### What you have to do
Return verbatim everything from the line containing "Given: Click the Help text label" down to the end of the records, both ends included. Leave the pictures out of the answer.

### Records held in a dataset
■ ■ ■
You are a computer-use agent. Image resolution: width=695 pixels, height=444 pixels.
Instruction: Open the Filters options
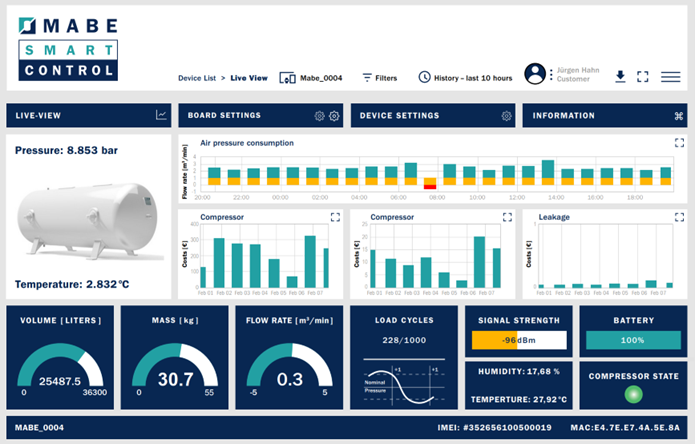pos(379,77)
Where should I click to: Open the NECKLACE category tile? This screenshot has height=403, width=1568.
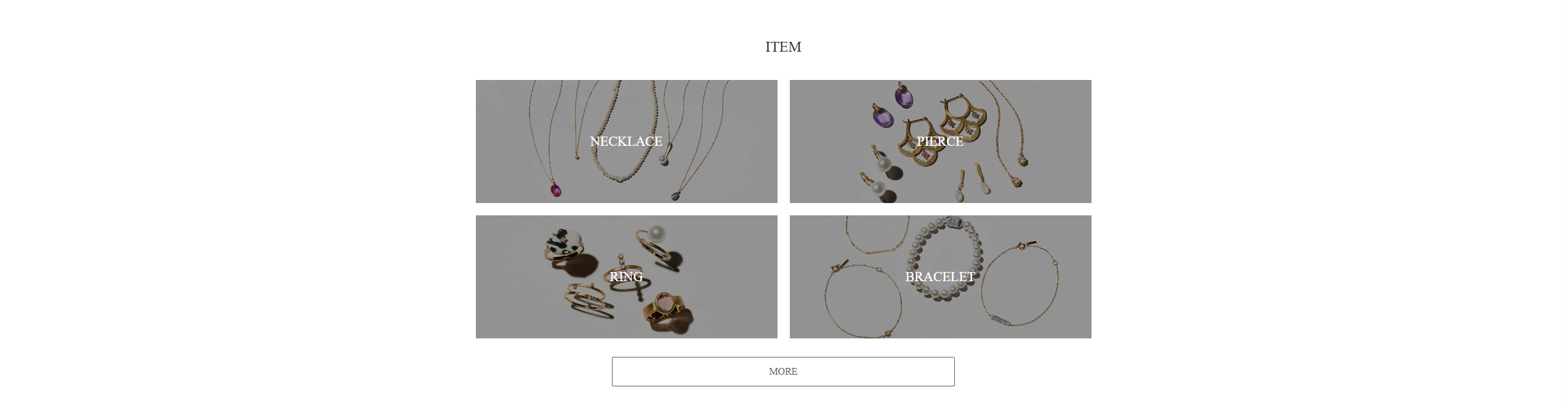626,141
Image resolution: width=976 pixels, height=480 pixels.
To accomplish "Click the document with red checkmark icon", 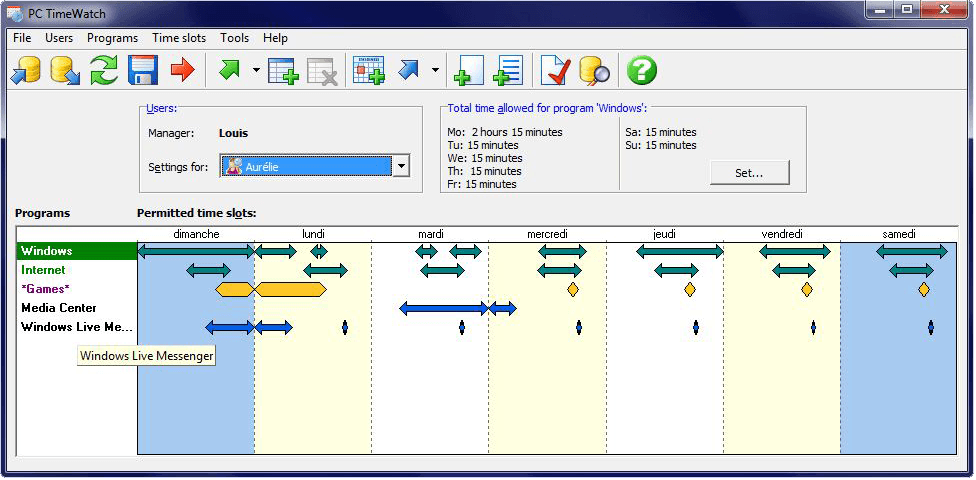I will [555, 71].
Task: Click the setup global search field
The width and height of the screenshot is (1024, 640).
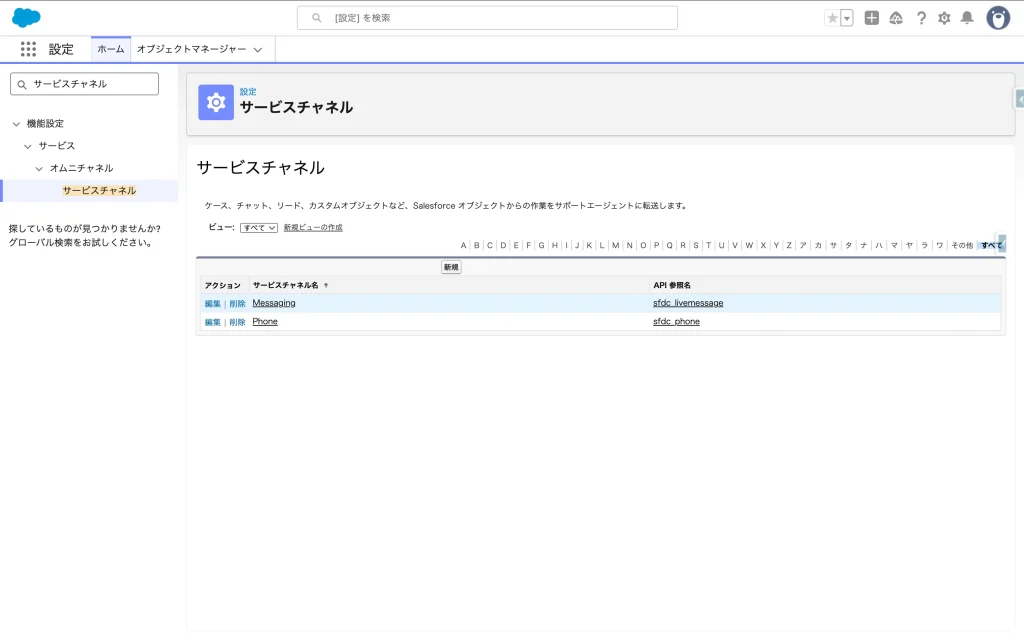Action: coord(487,18)
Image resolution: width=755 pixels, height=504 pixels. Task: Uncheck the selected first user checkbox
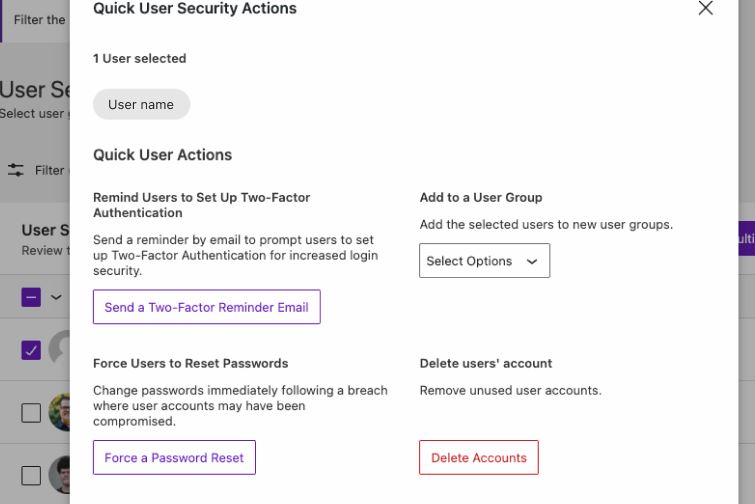click(31, 349)
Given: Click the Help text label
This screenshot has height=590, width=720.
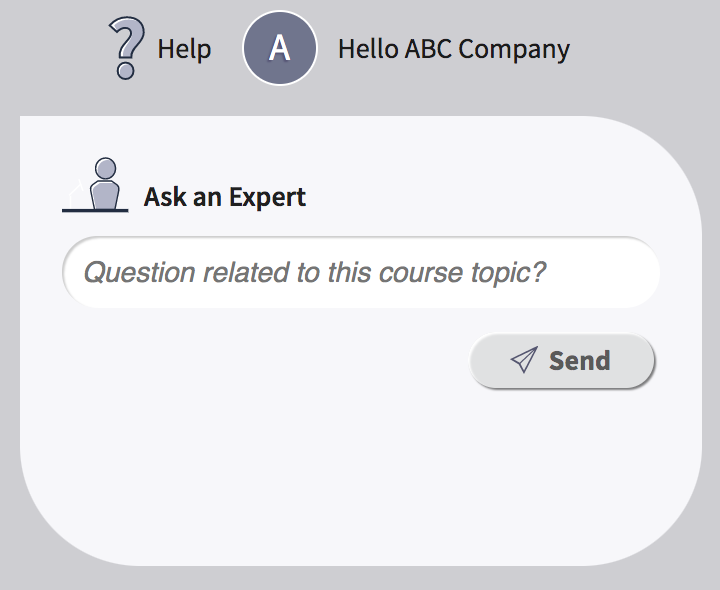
■ ■ ■
### Correct output
Given: Click the Help text label
This screenshot has height=590, width=720.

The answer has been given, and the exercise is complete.